Résumé par Doctrine IA

La Cour de cassation a partiellement cassé l'arrêt de la cour d'appel de Bordeaux concernant le litige opposant Mmes [O] et [R] [F] à leurs frère et soeur [G] et [S] [F], ainsi qu'à d'autres parties, relatives aux opérations de comptes, liquidation et partage des successions de leurs parents et de la communauté. Les demanderesses invoquaient neuf moyens de cassation. La Cour a rejeté les moyens relatifs au recel successoral, à la recevabilité de l'action en réduction du legs universel, à la qualification de donation indirecte concernant la renonciation à la succession, et à l'irrecevabilité de la demande de fixation d'une dette de la SARL [N]. Cependant, elle a cassé l'arrêt sur deux points : d'abord, elle a jugé que la cour d'appel n'avait pas donné de base légale à sa décision en estimant que les immeubles attribués à Mme [O] [F] ou à Mme [R] [F] devaient être évalués comme libres de droit au bail, sans considérer que ni Mme [O] [F] ni Mme [R] [F] ne disposait, seule, du pouvoir de mettre un terme au bail (violation de l'article 826 du code civil).

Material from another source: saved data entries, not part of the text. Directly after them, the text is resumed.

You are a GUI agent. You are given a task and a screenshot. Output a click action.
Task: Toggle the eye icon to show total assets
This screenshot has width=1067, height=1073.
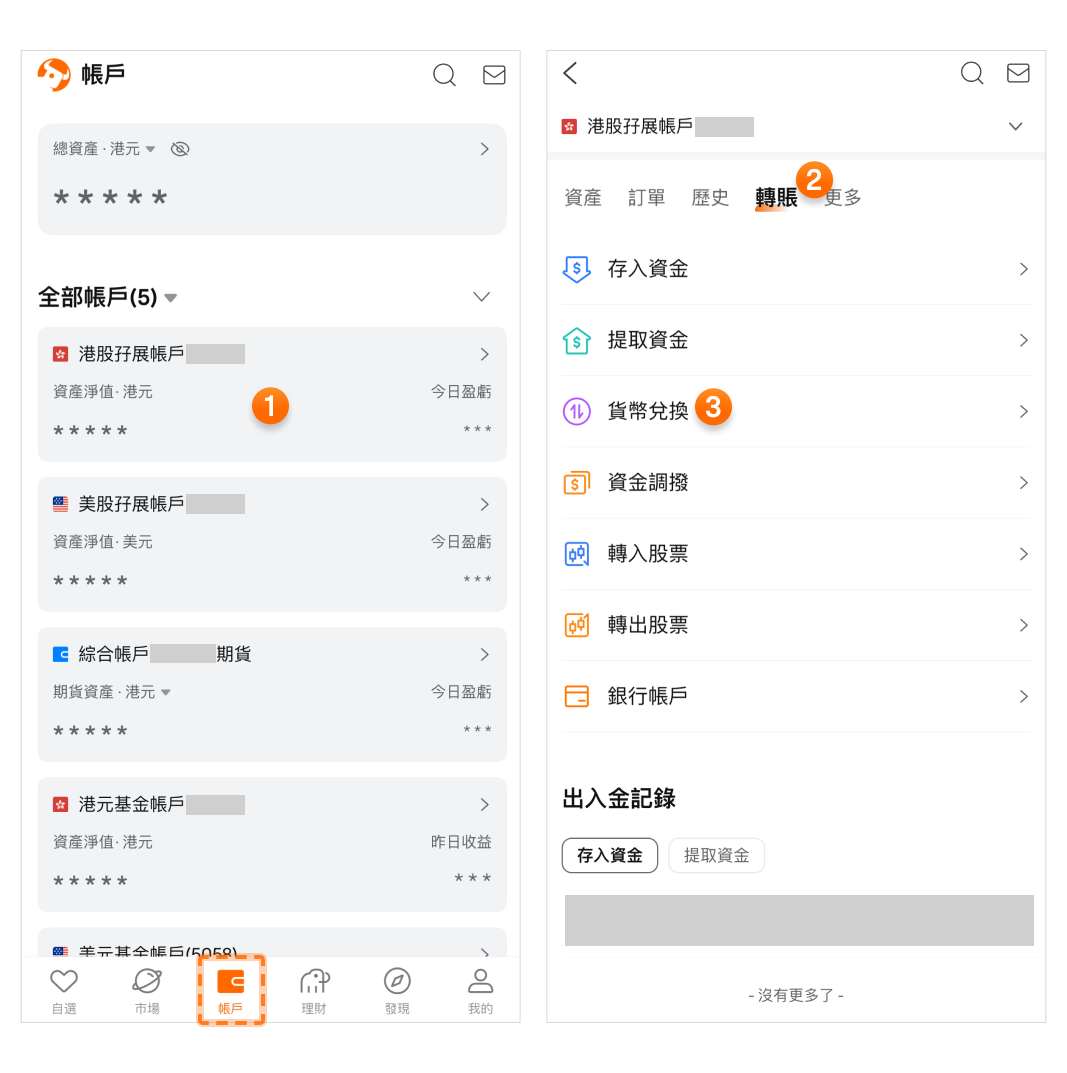(180, 149)
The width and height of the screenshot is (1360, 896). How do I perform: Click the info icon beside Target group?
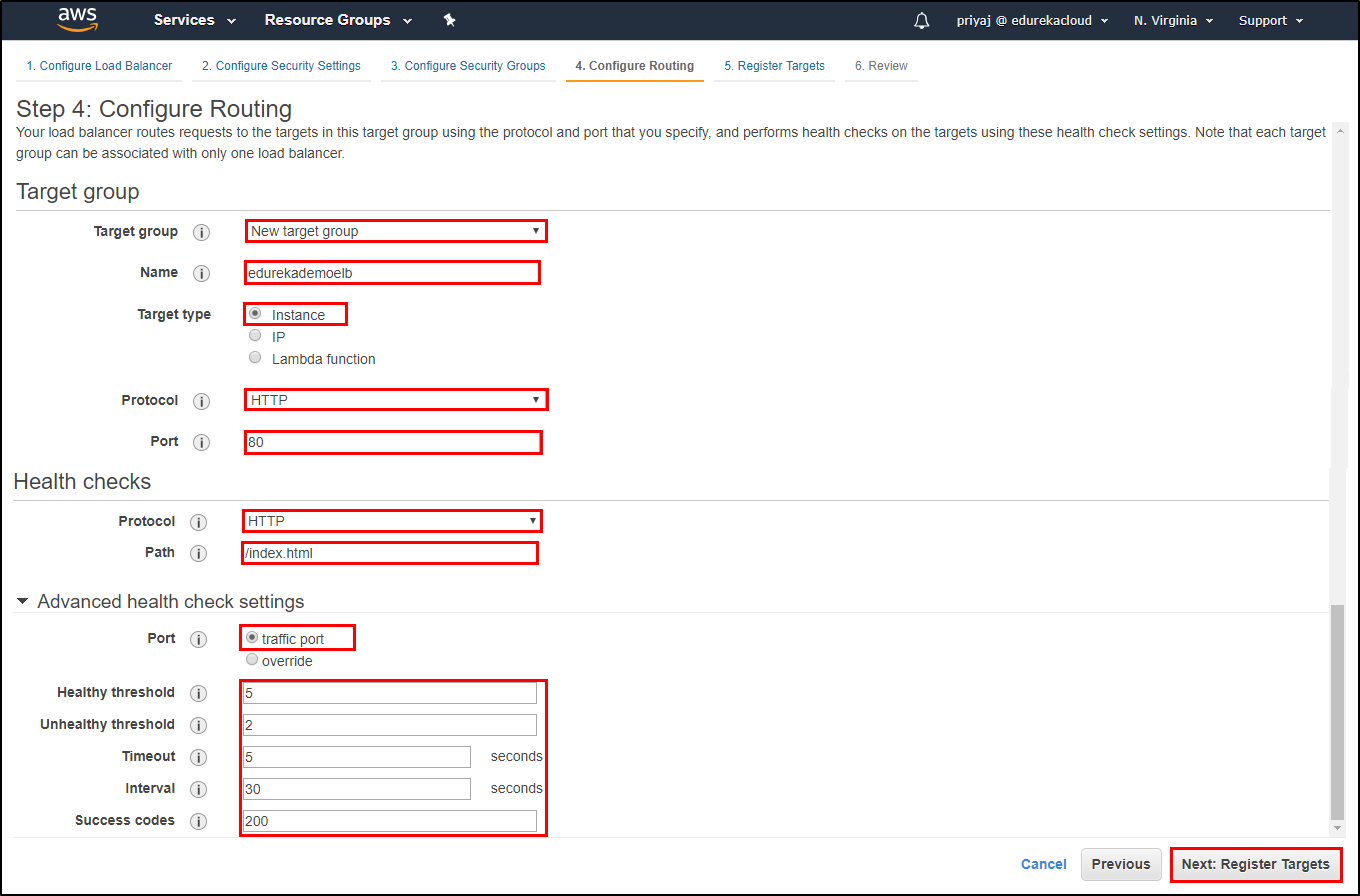click(x=201, y=232)
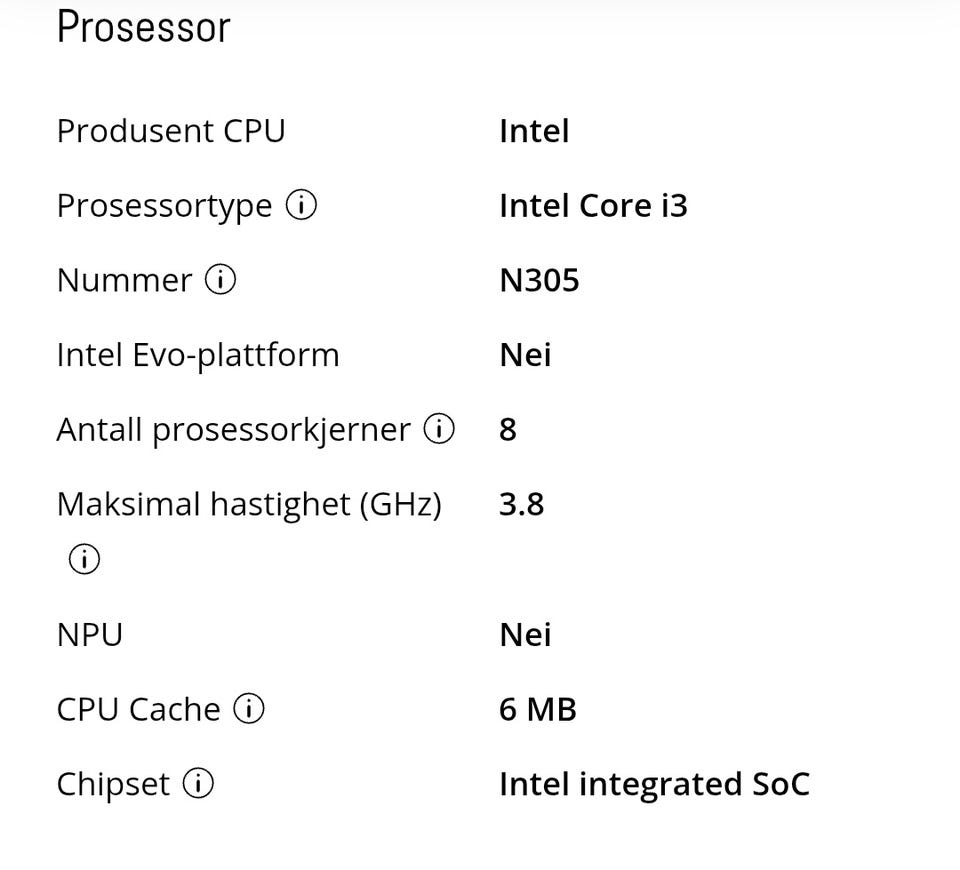Viewport: 960px width, 870px height.
Task: Click the Intel Core i3 value
Action: [593, 206]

Ensuite, elle a jugé que la cour d'appel n'avait pas justifié la désignation judiciaire d'un administrateur provisoire pour engager une action en résiliation des baux à ferme consentis à la société [N], faute de preuve de circonstances rendant impossible le fonctionnement normal du groupement et le menaçant d'un péril imminent (violation des articles 1846, 1848 du code civil et L. 322-12 du code rural et de la pêche maritime). La cause et les parties sont renvoyées devant la cour d'appel de Toulouse pour être jugées sur ces points.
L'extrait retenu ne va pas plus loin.